For precise control over the output shape, pass a JSON Schema. The model will produce output that conforms exactly to that schema.

curl http://localhost:8080/v1/chat/completions \
-H "Content-Type: application/json" \
-d '{
"model": "phi-4-mini",
"messages": [{"role": "user", "content": "Analyze the sentiment of: This product is amazing but overpriced."}],
"response_format": {
"type": "json_schema",
"json_schema": {
"name": "sentiment_analysis",
"schema": {
"type": "object",
"properties": {
"sentiment": {"type": "string", "enum": ["positive", "negative", "mixed", "neutral"]},
"confidence": {"type": "number", "minimum": 0, "maximum": 1},
"aspects": {
"type": "array",
"items": {
"type": "object",
"properties": {
"topic": {"type": "string"},
"sentiment": {"type": "string", "enum": ["positive", "negative", "neutral"]}
},
"required": ["topic", "sentiment"]
}
}
},
"required": ["sentiment", "confidence", "aspects"]
}
}
}
}'

Supported Schema Features

FeatureSupportedExample
type (string, number, integer, boolean, array, object)Yes{"type": "string"}
enumYes{"enum": ["a", "b", "c"]}
requiredYes{"required": ["name"]}
propertiesYesNested object definitions
itemsYesArray element schema
minimum / maximumYesNumeric bounds
minLength / maxLengthYesString length bounds
minItems / maxItemsYesArray length bounds
patternYesRegex string patterns

Works with Any Model

Structured decoding is not a fine-tuning feature. It works with any model served by Octomil -- the constraint is applied at the decoding layer, not the model layer. A 360M parameter model produces valid JSON just as reliably as a 7B model.

# All of these produce guaranteed valid JSON when response_format is set
octomil serve smollm-360m
octomil serve gemma-1b
octomil serve phi-4-mini
octomil serve llama-3.2-3b

Server-Wide JSON Mode

Enable JSON mode for all requests at startup:

octomil serve gemma-1b --json

With this flag, every request produces valid JSON output regardless of whether response_format is set in the request.

Performance

Structured decoding adds minimal overhead. Token generation speed is within 5-10% of unconstrained generation for most schemas. Complex schemas with deeply nested structures or long enum lists may see slightly higher overhead.

Structured decoding works simultaneously with speculative decoding. Both optimizations are applied together, so you get fast and valid output.

Streaming

Structured decoding works with streaming responses. Each streamed chunk is part of a valid output sequence -- you can parse incrementally as tokens arrive.
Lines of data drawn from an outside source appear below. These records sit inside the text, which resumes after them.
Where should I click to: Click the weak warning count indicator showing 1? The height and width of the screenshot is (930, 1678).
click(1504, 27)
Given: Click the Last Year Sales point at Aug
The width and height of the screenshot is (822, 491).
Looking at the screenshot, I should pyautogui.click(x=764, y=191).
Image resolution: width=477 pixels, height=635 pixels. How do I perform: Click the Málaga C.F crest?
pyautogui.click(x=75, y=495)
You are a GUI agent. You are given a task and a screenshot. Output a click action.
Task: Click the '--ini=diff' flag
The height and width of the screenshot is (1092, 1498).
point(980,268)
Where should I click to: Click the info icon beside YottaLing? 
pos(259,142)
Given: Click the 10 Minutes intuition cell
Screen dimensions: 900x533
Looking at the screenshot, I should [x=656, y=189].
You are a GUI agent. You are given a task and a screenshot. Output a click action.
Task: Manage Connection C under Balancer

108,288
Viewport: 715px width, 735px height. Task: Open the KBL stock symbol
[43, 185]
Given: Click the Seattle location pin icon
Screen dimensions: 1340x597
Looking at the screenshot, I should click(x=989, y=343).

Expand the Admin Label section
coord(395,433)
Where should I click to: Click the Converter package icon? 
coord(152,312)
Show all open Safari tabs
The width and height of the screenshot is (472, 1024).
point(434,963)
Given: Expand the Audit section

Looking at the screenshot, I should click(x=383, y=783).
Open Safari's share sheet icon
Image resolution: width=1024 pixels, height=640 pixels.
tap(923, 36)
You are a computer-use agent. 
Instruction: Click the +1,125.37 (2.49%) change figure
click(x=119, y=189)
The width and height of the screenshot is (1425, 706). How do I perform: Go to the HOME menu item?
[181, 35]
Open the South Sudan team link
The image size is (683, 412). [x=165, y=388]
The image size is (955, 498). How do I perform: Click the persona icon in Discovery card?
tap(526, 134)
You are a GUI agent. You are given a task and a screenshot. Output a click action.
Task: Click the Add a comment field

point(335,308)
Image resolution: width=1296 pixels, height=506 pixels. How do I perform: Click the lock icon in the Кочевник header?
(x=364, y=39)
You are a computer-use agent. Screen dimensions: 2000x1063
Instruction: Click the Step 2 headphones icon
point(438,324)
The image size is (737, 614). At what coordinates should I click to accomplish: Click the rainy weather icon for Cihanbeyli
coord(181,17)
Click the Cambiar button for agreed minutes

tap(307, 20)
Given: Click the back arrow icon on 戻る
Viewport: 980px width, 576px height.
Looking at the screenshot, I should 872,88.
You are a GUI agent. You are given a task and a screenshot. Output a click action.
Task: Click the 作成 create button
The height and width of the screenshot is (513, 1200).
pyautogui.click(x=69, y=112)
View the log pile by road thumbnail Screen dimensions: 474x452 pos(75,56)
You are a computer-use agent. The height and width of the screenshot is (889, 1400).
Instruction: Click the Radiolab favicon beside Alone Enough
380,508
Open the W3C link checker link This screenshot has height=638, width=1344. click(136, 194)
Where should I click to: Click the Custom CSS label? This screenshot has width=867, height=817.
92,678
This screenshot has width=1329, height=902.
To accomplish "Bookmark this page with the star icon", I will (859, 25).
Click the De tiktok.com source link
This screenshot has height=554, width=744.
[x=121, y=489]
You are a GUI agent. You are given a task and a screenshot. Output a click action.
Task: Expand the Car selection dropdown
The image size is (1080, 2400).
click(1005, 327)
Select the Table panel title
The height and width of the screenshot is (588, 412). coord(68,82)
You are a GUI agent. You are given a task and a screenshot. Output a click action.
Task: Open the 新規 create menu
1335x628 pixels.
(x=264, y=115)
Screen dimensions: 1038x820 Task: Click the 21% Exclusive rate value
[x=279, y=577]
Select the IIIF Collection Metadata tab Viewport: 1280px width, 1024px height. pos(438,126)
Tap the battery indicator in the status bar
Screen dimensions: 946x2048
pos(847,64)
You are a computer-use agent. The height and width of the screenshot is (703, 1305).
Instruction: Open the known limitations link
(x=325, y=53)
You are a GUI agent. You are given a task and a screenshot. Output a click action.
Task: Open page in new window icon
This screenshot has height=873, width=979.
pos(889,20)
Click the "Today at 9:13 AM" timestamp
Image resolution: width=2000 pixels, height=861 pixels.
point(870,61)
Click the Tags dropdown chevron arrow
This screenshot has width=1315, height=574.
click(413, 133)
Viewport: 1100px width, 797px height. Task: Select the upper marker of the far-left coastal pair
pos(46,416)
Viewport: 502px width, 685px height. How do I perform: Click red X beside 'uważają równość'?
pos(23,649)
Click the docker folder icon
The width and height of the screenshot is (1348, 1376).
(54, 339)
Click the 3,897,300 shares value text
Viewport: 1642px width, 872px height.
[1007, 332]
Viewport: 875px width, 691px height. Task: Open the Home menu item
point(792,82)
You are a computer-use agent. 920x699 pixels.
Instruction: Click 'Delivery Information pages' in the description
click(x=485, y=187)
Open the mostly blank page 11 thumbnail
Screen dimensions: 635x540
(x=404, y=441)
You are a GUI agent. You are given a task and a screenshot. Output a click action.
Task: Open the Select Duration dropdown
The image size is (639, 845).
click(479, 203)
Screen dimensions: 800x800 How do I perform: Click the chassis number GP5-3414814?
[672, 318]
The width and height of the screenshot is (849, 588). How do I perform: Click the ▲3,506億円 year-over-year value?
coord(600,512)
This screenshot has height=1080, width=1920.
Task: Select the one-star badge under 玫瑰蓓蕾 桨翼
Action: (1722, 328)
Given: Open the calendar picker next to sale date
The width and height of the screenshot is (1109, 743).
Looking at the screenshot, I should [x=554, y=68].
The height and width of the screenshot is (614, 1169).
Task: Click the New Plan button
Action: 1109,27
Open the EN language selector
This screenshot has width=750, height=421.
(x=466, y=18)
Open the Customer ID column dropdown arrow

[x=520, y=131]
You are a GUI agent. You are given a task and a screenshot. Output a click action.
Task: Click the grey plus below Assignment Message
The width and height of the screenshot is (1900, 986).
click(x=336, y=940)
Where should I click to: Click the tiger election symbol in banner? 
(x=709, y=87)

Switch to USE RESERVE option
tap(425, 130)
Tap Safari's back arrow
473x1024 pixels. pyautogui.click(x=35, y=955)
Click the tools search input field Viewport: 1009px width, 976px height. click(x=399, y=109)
curl http://localhost:8080/v1/chat/completions \
-H "Content-Type: application/json" \
-d '{
"model": "phi-4-mini",
"messages": [{"role": "user", "content": "Generate a user profile."}],
"response_format": {"type": "json_object"},
"stream": true
}'

Error Handling

If the model cannot produce output that satisfies the schema (extremely rare, typically only with very restrictive schemas and very small models), the response includes a structured error:

{
"error": {
"code": "schema_constraint_failure",
"message": "Model could not generate output satisfying the provided schema within the token limit."
}
}

Gotchas

  • Small models struggle with complex schemas — models under 1B parameters may hit schema_constraint_failure with deeply nested schemas. Simplify the schema or use a larger model.
  • JSON mode vs schema mode — JSON mode guarantees valid JSON but not a specific shape. Use schema mode when you need specific fields. JSON mode is faster because it has less to constrain.
  • Streaming still validates — the full response is valid JSON/schema-conformant, but individual chunks are not. Parse only after the stream completes.
  • Token limit can truncate — if the model runs out of tokens mid-generation, the constraint engine cannot recover. Set a sufficient max_tokens for your expected output size.